The Navy’s ability to build lower-cost warships that can shoot down Houthi rebel missiles in the Red Sea depends in part on a 25-year-old laborer who previously made parts for garbage trucks.
Lucas Andreini, a welder at Fincantieri Marinette Marine, in Marinette, Wisconsin, is among thousands of young workers who’ve received employer-sponsored training nationwide as shipyards struggle to hire and retain employees.
The labor shortage is one of myriad challenges that have led to backlogs in ship production and maintenance at a time when the Navy faces expanding global threats. Combined with shifting defense priorities, last-minute design changes and cost overruns, it has put the U.S. behind China in the number of ships at its disposal — and the gap is widening.
Navy shipbuilding is currently in “a terrible state” — the worst in a quarter century, says Eric Labs, a longtime naval analyst at the Congressional Budget Office. “I feel alarmed,” he said. “I don’t see a fast, easy way to get out of this problem. It’s taken us a long time to get into it.”
Marinette Marine is under contract to build six guided-missile frigates — the Navy’s newest surface warships — with options to build four more. But it only has enough workers to produce one frigate a year, according to Labs.

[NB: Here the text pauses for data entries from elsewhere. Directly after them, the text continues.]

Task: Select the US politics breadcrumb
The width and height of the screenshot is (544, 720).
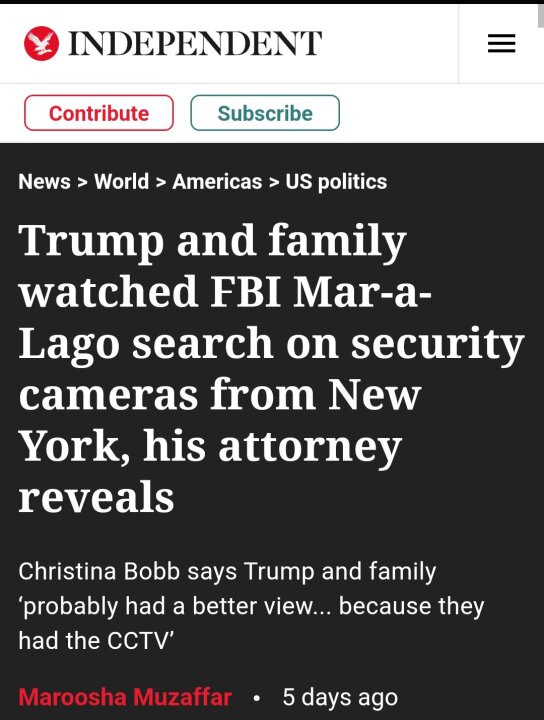Action: click(336, 182)
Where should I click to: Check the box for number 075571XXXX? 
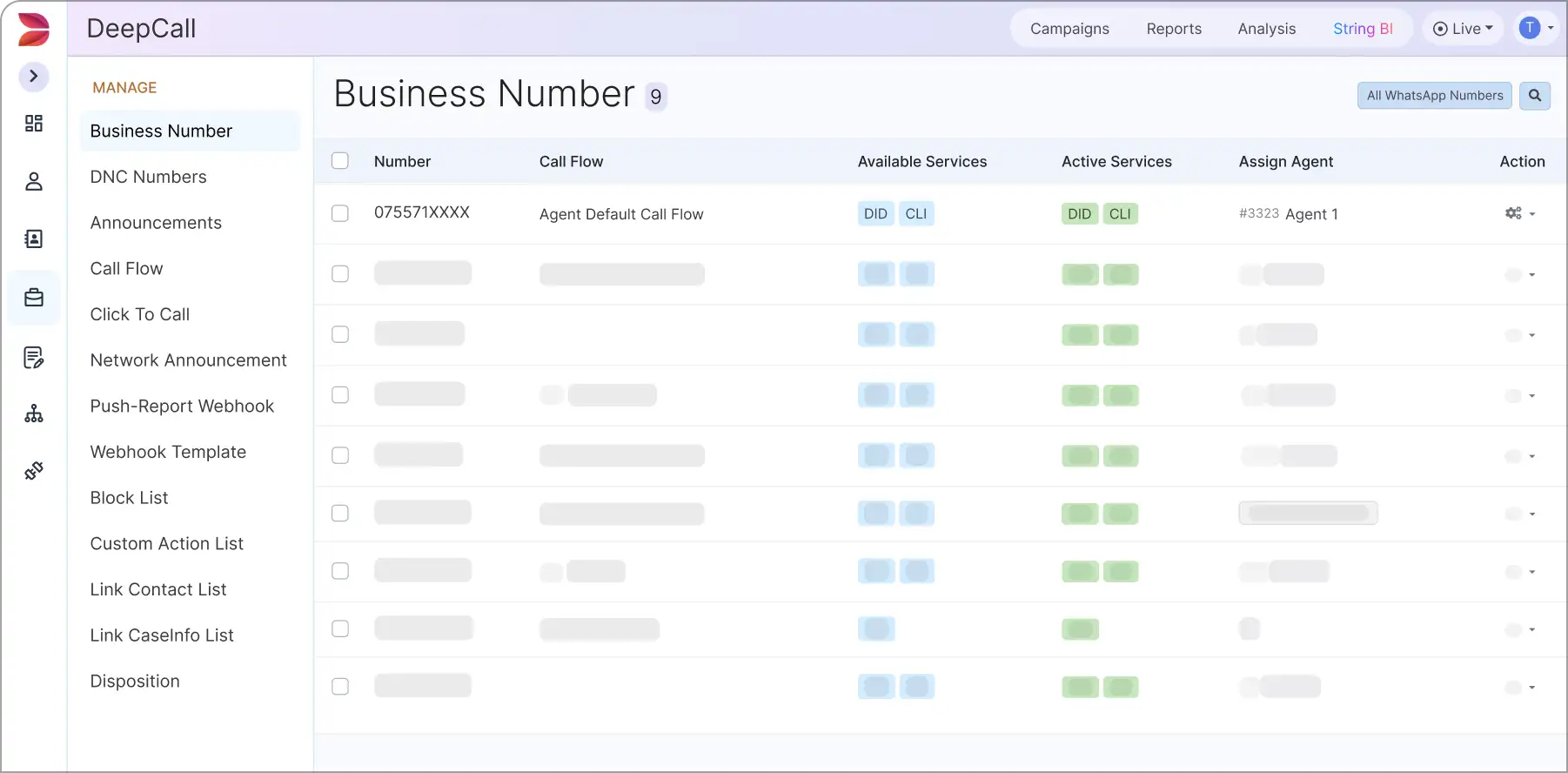pos(340,213)
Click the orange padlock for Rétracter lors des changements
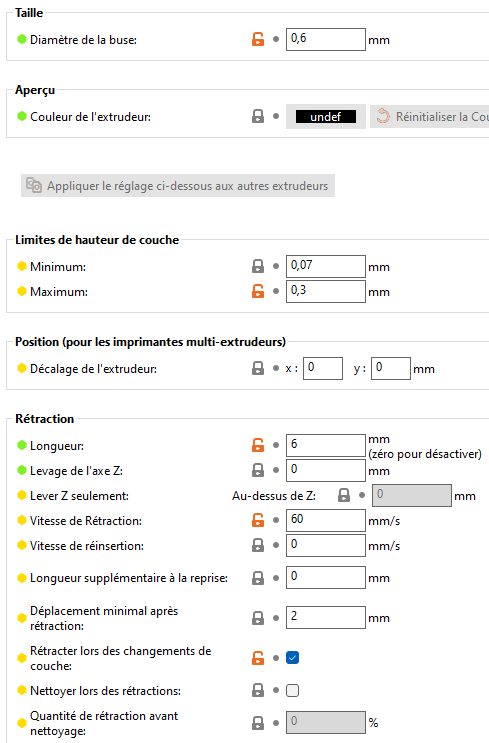Viewport: 489px width, 743px height. (x=258, y=658)
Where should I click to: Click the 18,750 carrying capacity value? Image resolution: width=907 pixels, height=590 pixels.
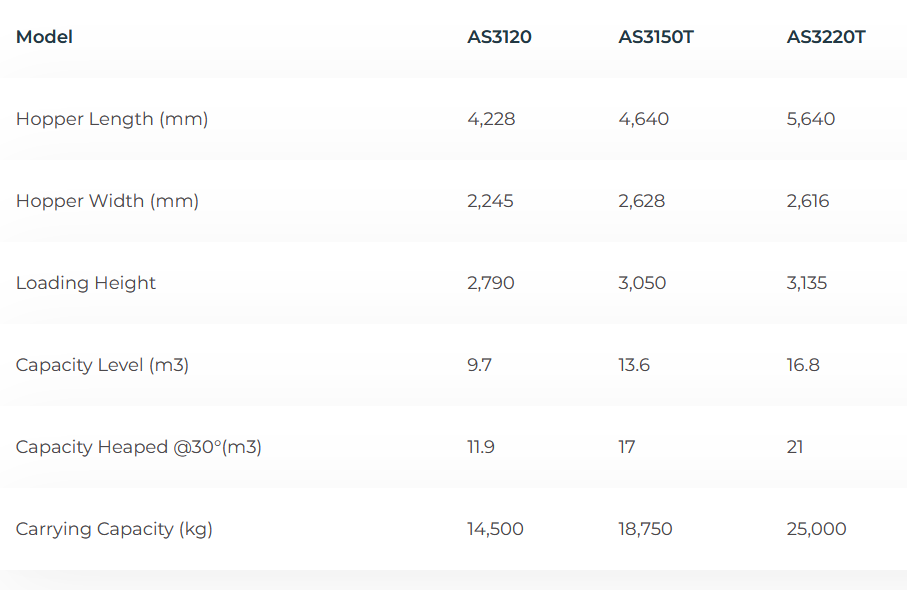point(646,529)
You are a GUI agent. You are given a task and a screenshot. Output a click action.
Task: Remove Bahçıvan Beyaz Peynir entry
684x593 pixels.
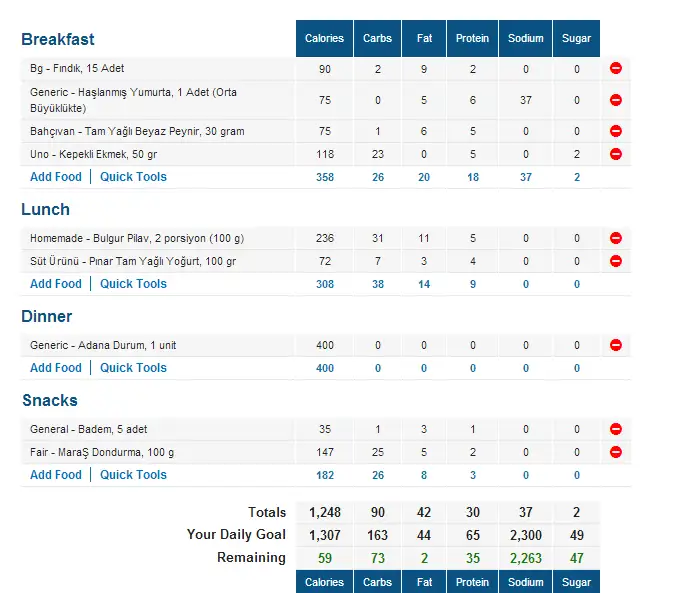coord(616,131)
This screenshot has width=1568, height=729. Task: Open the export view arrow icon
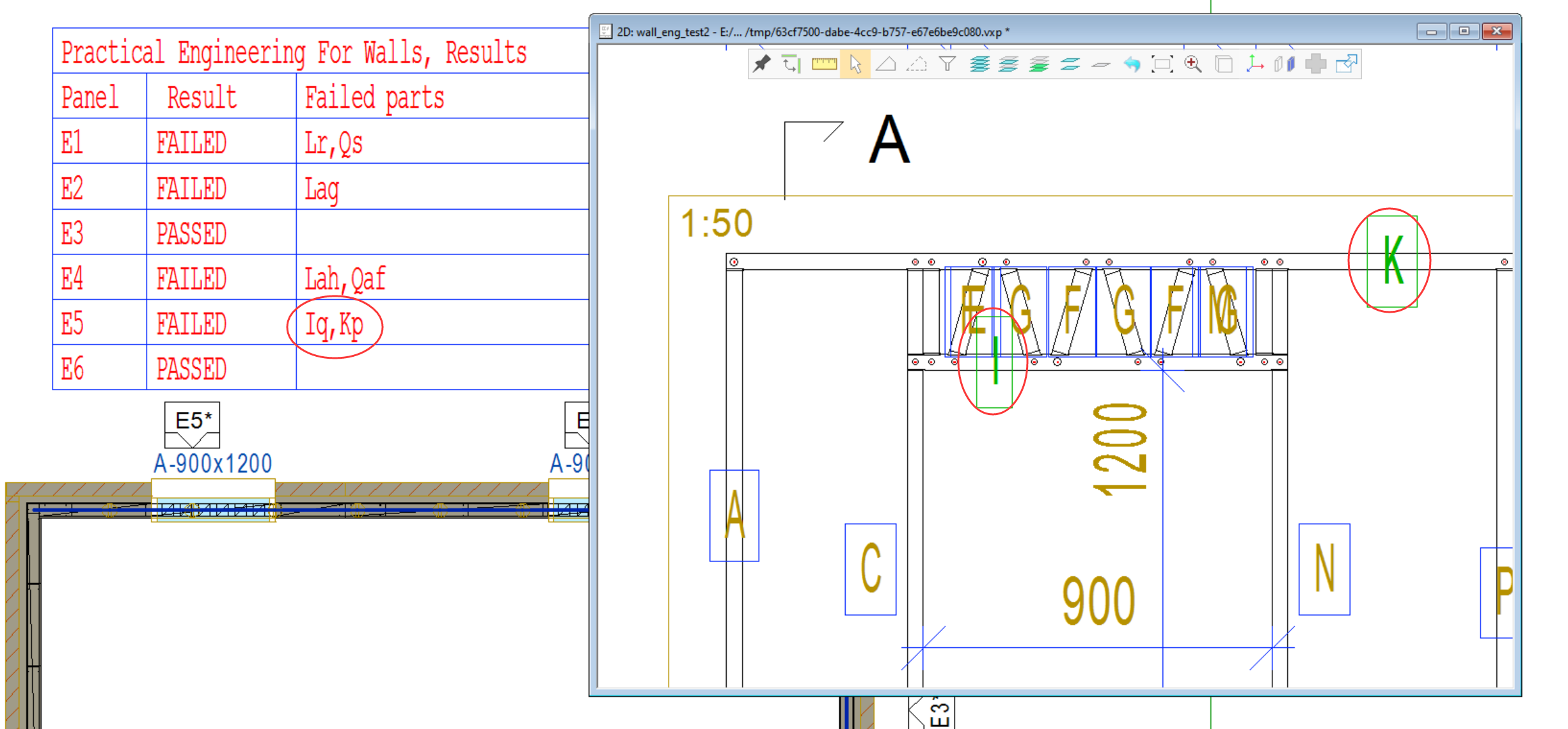[1346, 64]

One of the industry’s chief problems is the struggle to hire and retain laborers for the challenging work of building new ships as graying veterans retire, taking decades of experience with them.
Shipyards across the country have created training academies and partnered with technical colleges to provide workers with the skills they need to construct high-tech warships. Submarine builders and the Navy formed an alliance to promote manufacturing careers, and shipyards are offering perks to retain workers once they’re hired.
Andreini trained for his job at Marinette through a program at Northeast Wisconsin Technical College. Prior to that, he spent several years as a production line welder, making components for garbage trucks. He said some of his buddies are held back by the stigma that shipbuilding is a “crappy work environment, and it’s unsafe.”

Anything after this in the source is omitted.